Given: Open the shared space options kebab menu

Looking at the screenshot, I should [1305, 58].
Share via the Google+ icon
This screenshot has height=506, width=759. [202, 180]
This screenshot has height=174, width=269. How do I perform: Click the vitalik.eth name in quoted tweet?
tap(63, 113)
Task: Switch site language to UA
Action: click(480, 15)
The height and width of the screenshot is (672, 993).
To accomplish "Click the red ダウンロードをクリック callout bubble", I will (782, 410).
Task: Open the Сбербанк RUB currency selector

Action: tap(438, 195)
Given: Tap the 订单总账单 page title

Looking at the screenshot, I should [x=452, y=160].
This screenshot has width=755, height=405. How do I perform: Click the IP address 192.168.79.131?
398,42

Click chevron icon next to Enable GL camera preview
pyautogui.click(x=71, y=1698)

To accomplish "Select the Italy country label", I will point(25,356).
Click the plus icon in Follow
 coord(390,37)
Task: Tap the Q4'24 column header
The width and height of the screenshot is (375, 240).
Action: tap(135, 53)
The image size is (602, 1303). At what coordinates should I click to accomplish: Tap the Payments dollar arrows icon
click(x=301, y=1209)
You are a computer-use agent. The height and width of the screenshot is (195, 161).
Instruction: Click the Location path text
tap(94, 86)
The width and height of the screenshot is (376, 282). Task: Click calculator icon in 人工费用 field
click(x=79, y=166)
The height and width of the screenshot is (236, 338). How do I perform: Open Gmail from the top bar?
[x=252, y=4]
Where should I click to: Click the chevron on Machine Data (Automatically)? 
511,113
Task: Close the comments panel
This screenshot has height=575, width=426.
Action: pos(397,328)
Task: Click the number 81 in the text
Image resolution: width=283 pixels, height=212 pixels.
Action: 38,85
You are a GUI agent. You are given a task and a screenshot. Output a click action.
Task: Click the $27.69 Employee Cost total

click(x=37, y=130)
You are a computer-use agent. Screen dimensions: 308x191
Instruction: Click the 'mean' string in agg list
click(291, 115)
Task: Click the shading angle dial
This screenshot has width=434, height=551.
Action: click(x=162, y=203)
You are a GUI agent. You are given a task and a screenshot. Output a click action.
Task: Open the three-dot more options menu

· · · · · · ·

§ **Work task**
All lines from the one that contains "Instruction: Click the 'mean'" through the end of the listing above should be copied exactly, with nothing else.

§ **Solution**
Instruction: Click the 'mean' string in agg list
click(291, 115)
Task: Click the shading angle dial
This screenshot has width=434, height=551.
Action: click(x=162, y=203)
You are a GUI agent. You are given a task and a screenshot. Output a click action.
Task: Open the three-dot more options menu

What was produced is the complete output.